Dataset entries —
---

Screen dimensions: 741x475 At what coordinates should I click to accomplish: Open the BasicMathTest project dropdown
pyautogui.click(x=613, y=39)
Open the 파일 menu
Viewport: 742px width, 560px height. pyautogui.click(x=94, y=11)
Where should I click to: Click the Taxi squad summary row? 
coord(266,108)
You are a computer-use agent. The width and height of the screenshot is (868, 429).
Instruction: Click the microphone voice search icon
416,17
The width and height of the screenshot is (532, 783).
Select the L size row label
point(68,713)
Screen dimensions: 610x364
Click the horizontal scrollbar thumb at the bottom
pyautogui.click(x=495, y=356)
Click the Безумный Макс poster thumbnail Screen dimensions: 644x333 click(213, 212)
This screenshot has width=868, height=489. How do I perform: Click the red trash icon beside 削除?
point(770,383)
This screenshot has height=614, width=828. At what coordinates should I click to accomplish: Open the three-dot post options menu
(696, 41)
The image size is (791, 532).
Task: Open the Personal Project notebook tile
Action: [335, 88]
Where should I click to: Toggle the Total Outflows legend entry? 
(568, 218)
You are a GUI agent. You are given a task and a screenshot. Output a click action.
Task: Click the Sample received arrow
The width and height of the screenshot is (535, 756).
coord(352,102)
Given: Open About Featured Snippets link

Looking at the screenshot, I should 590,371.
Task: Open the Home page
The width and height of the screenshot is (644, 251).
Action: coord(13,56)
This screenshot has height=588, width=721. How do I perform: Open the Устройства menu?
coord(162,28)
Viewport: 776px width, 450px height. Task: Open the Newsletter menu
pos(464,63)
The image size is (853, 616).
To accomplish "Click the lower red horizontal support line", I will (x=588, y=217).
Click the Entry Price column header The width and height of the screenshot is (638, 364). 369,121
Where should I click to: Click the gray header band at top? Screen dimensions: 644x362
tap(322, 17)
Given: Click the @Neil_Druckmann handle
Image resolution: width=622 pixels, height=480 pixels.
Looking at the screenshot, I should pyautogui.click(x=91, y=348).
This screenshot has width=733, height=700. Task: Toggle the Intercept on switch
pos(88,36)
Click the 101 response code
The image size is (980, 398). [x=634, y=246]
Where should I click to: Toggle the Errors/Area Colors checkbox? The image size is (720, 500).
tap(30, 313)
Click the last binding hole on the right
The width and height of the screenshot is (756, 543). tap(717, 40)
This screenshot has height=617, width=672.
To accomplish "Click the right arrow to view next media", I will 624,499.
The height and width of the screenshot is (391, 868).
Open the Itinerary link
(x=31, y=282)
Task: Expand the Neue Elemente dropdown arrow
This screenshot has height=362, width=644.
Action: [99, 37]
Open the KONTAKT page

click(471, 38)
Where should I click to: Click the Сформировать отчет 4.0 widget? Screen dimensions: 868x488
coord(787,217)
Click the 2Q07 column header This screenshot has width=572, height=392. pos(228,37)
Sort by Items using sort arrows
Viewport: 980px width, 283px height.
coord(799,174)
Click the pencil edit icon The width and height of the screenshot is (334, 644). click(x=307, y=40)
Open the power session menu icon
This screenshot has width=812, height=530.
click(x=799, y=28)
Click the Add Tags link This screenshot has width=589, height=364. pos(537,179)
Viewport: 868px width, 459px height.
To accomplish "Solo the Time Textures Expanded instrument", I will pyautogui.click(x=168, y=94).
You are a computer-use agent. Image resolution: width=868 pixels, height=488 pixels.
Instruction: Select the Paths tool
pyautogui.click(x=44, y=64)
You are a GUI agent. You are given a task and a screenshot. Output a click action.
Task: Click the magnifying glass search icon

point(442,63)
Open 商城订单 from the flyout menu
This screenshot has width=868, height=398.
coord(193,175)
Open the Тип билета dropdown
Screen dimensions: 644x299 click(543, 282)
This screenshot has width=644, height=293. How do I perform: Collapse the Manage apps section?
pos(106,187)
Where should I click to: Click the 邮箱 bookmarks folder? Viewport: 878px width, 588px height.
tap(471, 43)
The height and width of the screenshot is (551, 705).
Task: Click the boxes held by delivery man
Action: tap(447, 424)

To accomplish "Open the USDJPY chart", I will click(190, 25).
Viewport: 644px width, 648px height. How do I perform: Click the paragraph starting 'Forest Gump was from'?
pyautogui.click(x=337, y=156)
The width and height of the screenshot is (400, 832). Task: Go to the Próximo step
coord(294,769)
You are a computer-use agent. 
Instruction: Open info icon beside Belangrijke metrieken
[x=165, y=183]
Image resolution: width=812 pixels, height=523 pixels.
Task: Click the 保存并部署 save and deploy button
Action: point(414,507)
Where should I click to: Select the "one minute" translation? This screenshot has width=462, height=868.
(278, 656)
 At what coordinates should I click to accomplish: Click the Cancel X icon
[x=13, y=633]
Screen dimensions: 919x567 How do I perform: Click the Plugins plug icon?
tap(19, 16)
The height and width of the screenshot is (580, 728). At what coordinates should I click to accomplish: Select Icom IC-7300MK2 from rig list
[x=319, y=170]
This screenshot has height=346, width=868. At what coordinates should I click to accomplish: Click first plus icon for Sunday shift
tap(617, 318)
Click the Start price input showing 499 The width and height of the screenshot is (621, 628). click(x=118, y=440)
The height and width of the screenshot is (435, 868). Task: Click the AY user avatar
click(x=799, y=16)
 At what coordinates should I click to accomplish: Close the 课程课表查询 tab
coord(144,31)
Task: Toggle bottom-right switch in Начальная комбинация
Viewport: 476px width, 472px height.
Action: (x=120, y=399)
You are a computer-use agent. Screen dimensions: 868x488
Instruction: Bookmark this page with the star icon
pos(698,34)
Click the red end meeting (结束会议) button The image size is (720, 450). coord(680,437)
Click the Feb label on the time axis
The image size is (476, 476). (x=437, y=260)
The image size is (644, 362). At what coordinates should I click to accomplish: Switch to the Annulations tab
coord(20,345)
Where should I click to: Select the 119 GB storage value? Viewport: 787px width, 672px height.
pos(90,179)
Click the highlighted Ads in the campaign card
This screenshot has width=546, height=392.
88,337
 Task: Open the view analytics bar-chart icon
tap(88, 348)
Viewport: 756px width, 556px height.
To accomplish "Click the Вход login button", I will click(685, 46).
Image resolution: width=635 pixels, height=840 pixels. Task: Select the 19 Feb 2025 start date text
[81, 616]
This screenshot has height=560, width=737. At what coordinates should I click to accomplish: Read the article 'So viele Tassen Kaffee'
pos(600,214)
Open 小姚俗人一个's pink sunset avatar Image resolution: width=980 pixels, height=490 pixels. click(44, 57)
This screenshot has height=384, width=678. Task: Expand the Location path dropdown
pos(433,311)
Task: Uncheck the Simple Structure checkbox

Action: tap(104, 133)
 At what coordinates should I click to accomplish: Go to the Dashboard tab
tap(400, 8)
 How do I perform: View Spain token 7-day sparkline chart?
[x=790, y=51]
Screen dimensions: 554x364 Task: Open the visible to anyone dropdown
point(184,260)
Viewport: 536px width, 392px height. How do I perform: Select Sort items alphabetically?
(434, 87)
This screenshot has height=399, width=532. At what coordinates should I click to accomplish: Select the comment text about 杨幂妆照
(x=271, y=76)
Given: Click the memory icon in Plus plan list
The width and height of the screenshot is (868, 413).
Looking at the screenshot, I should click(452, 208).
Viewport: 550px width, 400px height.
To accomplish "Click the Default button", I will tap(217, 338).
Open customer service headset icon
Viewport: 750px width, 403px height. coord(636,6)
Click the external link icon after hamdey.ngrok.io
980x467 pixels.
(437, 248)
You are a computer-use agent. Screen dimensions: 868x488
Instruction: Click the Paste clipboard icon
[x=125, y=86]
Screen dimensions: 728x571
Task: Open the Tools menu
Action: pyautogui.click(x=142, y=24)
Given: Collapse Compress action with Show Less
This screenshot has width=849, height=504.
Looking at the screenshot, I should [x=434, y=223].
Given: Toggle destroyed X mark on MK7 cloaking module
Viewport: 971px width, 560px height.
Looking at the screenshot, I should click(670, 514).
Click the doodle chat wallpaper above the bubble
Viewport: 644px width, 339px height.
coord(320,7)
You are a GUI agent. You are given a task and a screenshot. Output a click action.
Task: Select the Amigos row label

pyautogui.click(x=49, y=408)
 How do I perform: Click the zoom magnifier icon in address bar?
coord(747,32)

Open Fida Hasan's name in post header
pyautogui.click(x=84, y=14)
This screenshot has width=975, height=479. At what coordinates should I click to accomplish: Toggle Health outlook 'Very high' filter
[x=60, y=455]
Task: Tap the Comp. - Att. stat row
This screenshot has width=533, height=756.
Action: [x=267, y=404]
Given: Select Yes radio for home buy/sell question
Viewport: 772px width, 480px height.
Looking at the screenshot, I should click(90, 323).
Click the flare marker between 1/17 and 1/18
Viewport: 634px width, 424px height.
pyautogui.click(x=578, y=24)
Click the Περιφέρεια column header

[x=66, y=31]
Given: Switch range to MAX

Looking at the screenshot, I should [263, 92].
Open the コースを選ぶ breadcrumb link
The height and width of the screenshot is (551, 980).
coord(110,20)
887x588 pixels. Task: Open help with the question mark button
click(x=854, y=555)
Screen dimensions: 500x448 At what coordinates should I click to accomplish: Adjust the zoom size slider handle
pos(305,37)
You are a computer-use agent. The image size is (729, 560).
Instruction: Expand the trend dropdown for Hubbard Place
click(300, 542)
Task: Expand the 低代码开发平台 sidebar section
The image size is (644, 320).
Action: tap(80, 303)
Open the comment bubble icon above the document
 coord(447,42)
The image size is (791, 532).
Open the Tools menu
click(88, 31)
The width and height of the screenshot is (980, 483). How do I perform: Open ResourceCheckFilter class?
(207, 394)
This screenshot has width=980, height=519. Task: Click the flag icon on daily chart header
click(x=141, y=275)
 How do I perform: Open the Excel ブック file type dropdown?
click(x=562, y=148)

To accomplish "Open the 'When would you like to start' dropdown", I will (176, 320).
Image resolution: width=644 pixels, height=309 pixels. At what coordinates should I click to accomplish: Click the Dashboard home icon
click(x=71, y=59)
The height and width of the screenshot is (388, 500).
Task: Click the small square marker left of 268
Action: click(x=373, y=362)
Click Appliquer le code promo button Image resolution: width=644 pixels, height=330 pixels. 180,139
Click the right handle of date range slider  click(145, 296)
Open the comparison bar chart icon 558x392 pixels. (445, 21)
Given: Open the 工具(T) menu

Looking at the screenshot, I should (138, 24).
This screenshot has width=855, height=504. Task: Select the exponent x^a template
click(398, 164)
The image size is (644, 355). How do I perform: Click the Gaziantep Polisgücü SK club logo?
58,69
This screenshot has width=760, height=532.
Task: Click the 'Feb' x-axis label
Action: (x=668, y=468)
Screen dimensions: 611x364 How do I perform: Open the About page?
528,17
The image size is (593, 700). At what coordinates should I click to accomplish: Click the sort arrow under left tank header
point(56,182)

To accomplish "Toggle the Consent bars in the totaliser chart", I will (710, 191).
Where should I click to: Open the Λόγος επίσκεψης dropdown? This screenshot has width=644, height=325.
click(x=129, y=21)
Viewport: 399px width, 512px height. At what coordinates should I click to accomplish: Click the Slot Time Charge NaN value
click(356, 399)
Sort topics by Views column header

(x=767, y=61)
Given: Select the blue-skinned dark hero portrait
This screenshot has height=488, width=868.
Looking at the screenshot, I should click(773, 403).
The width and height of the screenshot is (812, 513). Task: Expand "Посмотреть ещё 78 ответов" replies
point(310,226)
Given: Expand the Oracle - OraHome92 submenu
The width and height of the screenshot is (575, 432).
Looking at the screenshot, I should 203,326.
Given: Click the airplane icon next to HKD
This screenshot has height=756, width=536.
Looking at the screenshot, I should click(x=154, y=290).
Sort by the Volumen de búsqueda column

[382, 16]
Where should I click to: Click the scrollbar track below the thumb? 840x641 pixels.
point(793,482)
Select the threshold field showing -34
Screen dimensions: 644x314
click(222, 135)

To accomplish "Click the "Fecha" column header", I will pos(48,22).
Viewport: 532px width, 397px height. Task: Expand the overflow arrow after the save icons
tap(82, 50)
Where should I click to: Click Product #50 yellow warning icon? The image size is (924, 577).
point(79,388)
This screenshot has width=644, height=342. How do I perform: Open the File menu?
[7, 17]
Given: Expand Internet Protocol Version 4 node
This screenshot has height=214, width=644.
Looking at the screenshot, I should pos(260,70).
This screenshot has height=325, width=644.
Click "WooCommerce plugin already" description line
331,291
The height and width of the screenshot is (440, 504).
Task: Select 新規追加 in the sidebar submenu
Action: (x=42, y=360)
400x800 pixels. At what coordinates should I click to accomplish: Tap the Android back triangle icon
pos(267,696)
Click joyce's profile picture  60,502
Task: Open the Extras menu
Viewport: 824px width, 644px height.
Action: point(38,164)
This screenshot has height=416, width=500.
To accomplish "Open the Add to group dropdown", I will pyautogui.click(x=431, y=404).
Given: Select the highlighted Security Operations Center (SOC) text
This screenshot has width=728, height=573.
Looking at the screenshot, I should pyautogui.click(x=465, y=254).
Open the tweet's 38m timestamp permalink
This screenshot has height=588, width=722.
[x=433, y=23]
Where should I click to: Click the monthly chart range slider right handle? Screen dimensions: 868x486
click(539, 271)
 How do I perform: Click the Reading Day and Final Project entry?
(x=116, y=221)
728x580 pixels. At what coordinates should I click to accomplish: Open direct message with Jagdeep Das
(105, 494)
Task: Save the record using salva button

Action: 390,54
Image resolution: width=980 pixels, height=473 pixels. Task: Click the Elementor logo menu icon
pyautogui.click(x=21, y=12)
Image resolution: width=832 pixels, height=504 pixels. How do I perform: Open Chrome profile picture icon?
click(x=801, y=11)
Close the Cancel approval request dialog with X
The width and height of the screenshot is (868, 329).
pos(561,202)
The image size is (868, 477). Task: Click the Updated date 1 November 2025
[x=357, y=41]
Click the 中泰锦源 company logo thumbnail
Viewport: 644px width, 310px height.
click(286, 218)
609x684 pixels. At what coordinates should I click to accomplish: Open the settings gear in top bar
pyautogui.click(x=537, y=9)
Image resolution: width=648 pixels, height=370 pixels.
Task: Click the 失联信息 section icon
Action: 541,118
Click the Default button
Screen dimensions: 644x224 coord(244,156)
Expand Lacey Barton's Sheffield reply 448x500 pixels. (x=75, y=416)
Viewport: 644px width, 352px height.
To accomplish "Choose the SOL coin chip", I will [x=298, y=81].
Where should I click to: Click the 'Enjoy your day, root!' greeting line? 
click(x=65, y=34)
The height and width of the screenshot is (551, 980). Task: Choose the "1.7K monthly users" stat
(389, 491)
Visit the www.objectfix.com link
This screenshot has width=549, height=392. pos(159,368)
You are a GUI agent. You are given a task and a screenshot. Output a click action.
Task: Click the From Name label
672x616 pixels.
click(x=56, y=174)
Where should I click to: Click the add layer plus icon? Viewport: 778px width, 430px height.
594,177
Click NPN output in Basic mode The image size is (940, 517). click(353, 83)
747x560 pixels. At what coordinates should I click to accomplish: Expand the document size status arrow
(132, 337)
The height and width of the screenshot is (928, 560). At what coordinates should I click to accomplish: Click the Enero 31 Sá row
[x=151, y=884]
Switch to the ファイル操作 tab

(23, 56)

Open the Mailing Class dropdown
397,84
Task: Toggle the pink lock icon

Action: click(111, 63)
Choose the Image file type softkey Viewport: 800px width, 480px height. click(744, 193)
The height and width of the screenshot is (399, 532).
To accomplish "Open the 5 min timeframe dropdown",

---

Across the records, how many lines contain "thumbnail"? Only the number should be given.

2